DESCRIPTION OF THE TASK – Rewrite the listing as a numbered list, going from the line with "2.41. Oil replacement" up to and including the line with "Lees verder > (42, 627)", and skip any blank lines. Leave the pictures out.

━━ INPUT DATA

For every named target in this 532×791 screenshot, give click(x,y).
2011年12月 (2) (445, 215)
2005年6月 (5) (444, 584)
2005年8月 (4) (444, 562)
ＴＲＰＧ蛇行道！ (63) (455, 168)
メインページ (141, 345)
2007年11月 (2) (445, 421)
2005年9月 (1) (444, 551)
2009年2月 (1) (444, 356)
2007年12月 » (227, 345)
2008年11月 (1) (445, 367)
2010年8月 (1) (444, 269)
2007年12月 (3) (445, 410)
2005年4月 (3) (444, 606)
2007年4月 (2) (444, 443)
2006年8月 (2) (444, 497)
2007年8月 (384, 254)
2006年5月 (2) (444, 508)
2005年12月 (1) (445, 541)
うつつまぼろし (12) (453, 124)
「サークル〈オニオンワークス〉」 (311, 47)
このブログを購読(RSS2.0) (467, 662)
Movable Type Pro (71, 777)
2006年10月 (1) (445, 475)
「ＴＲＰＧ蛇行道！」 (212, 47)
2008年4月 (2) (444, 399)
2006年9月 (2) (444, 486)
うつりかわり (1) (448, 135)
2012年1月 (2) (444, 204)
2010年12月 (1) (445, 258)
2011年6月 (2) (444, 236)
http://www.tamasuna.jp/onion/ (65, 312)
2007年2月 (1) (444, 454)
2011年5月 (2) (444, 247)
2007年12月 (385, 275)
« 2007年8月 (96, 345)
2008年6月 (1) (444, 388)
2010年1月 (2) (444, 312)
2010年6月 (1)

━━━━
━━ INPUT DATA

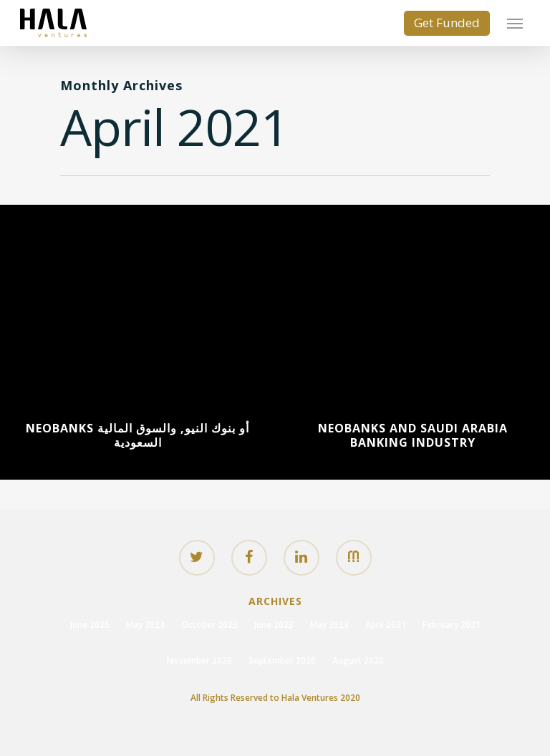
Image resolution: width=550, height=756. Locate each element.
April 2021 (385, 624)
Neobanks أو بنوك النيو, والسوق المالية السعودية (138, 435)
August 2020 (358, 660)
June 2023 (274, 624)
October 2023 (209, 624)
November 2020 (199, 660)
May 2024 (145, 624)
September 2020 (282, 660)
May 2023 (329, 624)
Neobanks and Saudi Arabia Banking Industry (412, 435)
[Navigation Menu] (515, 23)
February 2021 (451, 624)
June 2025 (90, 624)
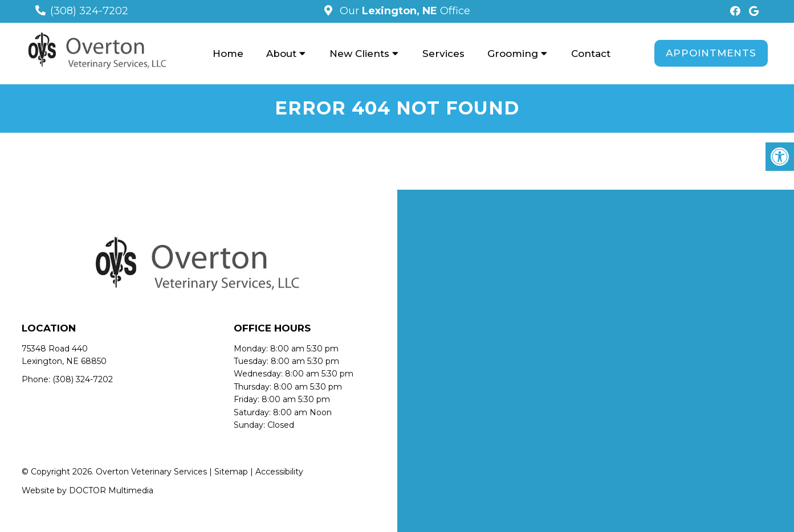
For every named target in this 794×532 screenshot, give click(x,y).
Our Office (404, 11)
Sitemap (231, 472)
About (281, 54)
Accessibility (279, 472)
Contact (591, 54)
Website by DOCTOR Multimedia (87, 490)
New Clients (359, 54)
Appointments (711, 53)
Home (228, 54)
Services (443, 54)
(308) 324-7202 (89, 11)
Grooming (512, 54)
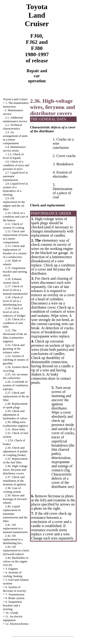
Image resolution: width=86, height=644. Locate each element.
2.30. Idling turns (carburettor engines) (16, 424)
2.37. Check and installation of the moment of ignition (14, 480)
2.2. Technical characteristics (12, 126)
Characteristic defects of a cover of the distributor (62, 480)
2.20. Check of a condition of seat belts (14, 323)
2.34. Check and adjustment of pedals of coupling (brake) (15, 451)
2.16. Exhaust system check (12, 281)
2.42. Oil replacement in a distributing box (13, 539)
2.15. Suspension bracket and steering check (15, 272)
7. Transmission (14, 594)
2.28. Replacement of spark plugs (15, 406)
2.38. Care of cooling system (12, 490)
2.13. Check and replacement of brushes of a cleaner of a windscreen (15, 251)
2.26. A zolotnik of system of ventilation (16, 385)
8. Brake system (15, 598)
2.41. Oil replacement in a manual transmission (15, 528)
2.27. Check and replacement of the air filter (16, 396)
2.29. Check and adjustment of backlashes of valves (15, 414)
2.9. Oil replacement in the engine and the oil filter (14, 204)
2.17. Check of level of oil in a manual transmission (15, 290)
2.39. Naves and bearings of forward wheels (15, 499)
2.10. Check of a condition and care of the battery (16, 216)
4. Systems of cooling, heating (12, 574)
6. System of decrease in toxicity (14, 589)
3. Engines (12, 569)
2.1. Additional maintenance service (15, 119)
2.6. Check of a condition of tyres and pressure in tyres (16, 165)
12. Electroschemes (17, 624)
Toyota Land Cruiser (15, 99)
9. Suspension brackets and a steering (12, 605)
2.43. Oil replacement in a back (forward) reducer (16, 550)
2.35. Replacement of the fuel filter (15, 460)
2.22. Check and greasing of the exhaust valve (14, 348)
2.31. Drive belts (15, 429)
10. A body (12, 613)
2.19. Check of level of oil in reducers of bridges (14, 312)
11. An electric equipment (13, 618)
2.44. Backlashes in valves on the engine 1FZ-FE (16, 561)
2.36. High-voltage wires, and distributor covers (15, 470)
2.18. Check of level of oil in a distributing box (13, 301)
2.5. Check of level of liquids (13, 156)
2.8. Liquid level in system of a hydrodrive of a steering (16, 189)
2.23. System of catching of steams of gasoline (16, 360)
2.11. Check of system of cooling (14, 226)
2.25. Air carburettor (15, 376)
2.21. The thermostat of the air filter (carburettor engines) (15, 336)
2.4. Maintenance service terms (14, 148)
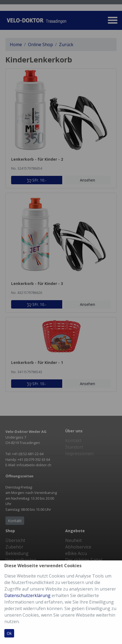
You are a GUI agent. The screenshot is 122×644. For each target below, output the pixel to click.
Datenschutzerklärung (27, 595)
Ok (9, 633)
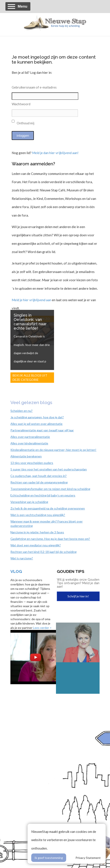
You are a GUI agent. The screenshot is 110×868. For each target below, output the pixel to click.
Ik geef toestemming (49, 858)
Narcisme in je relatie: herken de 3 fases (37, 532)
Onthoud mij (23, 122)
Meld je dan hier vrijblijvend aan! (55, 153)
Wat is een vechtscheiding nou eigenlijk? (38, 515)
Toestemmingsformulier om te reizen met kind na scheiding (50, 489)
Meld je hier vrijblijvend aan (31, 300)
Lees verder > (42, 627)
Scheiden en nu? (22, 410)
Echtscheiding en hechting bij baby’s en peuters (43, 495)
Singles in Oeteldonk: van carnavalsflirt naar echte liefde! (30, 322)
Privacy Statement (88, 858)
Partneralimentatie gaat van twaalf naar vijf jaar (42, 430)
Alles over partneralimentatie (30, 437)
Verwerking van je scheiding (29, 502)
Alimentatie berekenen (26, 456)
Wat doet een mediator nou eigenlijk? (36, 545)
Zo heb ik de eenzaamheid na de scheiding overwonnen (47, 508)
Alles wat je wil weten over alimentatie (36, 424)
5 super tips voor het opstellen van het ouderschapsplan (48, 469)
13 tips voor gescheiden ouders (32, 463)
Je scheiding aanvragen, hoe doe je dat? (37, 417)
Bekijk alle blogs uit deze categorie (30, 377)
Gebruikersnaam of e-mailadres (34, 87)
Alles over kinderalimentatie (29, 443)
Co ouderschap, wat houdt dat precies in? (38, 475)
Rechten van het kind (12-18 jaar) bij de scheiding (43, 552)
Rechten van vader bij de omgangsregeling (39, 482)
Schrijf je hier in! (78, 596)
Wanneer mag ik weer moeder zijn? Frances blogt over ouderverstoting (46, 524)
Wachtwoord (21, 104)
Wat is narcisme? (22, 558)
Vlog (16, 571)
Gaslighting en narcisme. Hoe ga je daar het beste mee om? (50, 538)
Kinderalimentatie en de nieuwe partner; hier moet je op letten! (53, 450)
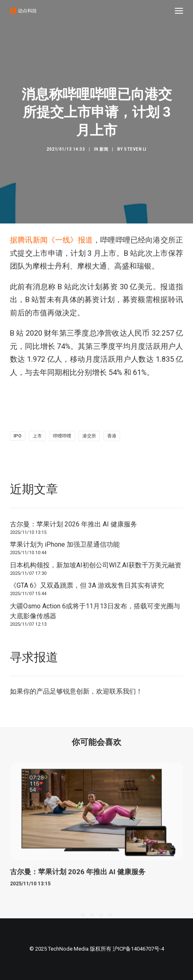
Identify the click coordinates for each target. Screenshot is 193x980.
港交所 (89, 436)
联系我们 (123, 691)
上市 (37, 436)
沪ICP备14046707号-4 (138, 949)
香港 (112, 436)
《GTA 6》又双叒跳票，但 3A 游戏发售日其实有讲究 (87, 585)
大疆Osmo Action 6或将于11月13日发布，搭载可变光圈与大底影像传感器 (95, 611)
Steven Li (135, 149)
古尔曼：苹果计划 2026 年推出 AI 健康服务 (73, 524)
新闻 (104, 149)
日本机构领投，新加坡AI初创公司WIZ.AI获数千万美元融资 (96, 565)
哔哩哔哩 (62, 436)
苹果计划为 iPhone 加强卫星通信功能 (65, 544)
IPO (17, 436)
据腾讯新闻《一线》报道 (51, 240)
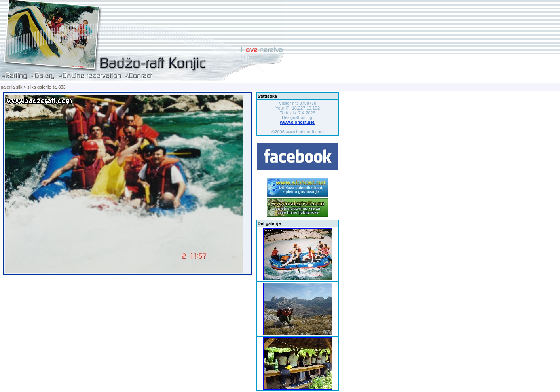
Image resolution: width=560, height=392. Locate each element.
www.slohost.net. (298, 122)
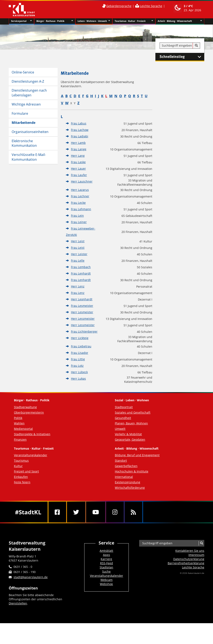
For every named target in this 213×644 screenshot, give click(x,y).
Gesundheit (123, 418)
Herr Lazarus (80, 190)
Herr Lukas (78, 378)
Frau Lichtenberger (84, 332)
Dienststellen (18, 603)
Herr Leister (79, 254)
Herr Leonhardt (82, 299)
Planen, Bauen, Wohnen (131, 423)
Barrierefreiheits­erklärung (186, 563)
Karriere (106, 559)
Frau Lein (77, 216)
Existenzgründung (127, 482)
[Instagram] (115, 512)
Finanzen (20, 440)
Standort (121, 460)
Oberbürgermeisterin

━━━━

EXERCISE ANSWER –
1. 2.41. Oil replacement in a manual transmission (15, 528)
2. 2.27. Check and replacement of the air filter (16, 396)
3. 2.29. Check and adjustment of backlashes of valves (15, 414)
4. 2.9. Oil replacement in the engine and the oil filter (14, 204)
5. 2.17. Check of level of oil in a manual transmission (15, 290)
6. 2.39. Naves and bearings of forward wheels (15, 499)
7. 2.10. Check of a condition and care of the battery (16, 216)
8. 4. Systems of cooling, heating (12, 574)
9. 6. System of decrease in toxicity (14, 589)
10. 3. Engines (12, 569)
11. 2.1. Additional maintenance service (15, 119)
12. 2.6. Check of a condition of tyres and pressure in tyres (16, 165)
13. 12. Electroschemes (17, 624)
14. Toyota Land Cruiser (15, 99)
15. 9. Suspension brackets and a steering (12, 605)
16. 2.43. Oil replacement in a back (forward) reducer (16, 550)
17. 2.35. Replacement of the fuel filter (15, 460)
18. 2.22. Check and greasing of the exhaust valve (14, 348)
19. 2.31. Drive belts (15, 429)
20. 10. A body (12, 613)
21. 2.19. Check of level of oil in reducers of bridges (14, 312)
22. 11. An electric equipment (13, 618)
23. 2.44. Backlashes in valves on the engine 1FZ-FE (16, 561)
24. 2.36. High-voltage wires, and distributor covers (15, 470)
25. 2.18. Check of level of oil in a distributing box (13, 301)
26. 2.5. Check of level of liquids (13, 156)
27. 2.8. Liquid level in system of a hydrodrive of a steering (16, 189)
28. 2.23. System of catching of steams of gasoline (16, 360)
29. 2.11. Check of system of cooling (14, 226)
30. 2.25. Air carburettor (15, 376)
31. 2.21. The thermostat of the air filter (carburettor engines) (15, 336)
32. 2.4. Maintenance service terms (14, 148)
33. You are a GUI agent. The screenshot is 122×644. For each target below, output the pixel to click.
34. Datenschutzerklärung (27, 595)
35. Ok (9, 633)
36. You are a GUI agent. The screenshot is 110×868. For each target below, output the pixel to click.
37. Ik geef toestemming (49, 858)
38. Narcisme in je relatie: herken de 3 fases (37, 532)
39. Onthoud mij (23, 122)
40. Meld je dan hier vrijblijvend aan! (55, 153)
41. Wat is een vechtscheiding nou eigenlijk? (38, 515)
42. Toestemmingsformulier om te reizen met kind na scheiding (50, 489)
43. Meld je hier vrijblijvend aan (31, 300)
44. Lees verder > (42, 627)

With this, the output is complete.